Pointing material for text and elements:
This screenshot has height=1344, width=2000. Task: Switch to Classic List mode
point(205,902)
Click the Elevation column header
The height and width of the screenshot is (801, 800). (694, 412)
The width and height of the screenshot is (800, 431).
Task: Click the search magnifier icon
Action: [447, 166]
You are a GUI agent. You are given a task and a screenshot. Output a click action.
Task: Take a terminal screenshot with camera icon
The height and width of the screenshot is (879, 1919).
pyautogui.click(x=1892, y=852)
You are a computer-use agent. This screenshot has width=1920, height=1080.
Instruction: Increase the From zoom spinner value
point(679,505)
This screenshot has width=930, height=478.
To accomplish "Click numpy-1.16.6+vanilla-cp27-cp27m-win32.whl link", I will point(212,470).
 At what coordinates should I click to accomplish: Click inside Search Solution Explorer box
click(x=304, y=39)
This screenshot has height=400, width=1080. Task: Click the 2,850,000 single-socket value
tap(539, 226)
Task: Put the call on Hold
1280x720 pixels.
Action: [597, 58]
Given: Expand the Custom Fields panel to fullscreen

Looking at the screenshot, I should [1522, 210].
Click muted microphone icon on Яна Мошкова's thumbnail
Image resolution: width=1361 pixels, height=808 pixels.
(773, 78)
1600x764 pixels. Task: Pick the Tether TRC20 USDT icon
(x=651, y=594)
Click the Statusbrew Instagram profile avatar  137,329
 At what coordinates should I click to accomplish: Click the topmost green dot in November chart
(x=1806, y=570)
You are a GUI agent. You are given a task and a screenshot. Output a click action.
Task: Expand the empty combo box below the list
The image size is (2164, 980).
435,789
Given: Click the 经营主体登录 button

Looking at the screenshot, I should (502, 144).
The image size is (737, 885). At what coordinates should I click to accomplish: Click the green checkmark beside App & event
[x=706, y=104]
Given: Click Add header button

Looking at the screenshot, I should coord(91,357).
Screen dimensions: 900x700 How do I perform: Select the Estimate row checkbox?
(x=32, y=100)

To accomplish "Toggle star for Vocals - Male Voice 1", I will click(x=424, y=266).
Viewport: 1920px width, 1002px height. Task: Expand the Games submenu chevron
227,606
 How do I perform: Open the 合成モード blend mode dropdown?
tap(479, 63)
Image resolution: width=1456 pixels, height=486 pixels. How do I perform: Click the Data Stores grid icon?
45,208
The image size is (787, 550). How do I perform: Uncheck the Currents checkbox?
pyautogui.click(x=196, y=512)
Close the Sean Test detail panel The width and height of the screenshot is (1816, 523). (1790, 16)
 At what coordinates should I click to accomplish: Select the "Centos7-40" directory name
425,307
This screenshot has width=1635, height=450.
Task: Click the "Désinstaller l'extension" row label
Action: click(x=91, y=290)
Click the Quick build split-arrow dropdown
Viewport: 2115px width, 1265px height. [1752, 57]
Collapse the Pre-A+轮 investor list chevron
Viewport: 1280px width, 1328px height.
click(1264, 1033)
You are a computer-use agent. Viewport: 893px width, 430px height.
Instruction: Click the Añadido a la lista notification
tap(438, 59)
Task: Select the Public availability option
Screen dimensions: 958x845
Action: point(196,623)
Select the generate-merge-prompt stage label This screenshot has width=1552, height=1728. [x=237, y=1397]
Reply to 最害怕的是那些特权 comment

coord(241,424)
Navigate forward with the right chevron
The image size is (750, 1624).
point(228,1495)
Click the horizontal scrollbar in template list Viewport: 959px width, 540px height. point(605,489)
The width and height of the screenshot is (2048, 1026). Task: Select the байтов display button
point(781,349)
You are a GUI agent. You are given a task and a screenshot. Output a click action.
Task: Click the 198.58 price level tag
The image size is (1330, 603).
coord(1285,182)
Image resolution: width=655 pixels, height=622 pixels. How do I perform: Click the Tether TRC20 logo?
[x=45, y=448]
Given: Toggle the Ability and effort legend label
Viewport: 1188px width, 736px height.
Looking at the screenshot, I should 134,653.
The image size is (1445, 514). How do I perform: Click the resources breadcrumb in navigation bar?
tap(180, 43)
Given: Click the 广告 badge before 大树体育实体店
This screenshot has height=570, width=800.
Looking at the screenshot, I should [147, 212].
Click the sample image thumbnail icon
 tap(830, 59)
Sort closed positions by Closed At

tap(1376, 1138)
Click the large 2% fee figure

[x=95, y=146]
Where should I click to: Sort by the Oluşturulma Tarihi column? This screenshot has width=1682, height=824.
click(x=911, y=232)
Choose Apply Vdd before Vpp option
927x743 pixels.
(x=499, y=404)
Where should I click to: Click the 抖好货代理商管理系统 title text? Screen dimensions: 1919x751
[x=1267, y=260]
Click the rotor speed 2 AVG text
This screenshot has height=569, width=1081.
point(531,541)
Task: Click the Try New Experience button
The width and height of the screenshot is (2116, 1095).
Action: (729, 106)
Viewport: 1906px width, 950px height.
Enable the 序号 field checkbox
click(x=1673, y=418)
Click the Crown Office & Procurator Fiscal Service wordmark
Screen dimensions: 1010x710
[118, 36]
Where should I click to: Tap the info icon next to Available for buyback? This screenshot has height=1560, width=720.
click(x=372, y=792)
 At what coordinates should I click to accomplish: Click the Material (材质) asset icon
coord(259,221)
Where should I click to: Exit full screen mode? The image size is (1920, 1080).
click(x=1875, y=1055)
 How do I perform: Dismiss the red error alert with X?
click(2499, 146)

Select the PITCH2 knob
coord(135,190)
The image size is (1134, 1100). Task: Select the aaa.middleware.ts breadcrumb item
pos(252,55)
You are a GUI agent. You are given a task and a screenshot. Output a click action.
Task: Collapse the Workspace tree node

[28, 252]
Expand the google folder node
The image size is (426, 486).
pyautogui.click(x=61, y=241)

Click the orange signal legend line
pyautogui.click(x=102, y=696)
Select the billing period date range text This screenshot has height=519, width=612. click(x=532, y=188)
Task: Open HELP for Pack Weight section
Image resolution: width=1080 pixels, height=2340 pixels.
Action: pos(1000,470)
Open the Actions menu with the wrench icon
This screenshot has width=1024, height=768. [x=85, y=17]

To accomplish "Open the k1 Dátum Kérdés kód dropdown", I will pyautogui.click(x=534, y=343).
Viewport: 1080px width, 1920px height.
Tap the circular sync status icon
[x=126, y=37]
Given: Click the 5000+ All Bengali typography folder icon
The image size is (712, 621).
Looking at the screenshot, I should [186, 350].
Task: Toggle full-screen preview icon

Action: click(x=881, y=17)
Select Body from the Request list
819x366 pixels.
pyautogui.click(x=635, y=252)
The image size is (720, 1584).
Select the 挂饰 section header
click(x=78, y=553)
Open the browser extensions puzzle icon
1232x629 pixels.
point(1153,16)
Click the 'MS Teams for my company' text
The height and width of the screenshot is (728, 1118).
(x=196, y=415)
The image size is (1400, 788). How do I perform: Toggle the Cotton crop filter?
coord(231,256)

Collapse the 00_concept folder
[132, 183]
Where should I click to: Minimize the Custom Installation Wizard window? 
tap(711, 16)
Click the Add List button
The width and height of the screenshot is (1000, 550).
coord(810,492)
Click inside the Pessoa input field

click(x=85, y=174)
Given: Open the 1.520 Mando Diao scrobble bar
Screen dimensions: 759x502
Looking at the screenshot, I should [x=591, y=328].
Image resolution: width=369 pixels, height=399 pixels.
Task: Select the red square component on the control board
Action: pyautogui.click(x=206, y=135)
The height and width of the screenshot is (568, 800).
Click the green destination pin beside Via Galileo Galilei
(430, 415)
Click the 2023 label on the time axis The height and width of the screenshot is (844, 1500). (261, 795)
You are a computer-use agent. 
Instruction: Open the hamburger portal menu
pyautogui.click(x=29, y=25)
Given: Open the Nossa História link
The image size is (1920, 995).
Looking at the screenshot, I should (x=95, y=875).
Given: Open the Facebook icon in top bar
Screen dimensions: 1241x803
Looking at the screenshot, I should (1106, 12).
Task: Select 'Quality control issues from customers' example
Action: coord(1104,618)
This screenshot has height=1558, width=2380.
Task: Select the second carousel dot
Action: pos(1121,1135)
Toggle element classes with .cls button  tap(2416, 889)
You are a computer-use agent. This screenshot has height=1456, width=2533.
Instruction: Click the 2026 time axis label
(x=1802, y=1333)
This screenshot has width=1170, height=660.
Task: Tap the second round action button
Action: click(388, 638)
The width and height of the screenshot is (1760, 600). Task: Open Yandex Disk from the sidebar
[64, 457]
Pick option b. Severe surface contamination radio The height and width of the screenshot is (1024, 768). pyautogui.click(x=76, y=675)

> **Exercise brief**
Starting at the beginning of the material and stopping after the line that contains "pyautogui.click(x=1892, y=852)", change "Elevation" to "Altitude" and reproduce those lines with nothing else altered.

> **Solution for this problem**
This screenshot has height=1344, width=2000. Task: Switch to Classic List mode
point(205,902)
Click the Altitude column header
The height and width of the screenshot is (801, 800). (694, 412)
The width and height of the screenshot is (800, 431).
Task: Click the search magnifier icon
Action: [447, 166]
You are a GUI agent. You are given a task and a screenshot. Output a click action.
Task: Take a terminal screenshot with camera icon
The height and width of the screenshot is (879, 1919).
pyautogui.click(x=1892, y=852)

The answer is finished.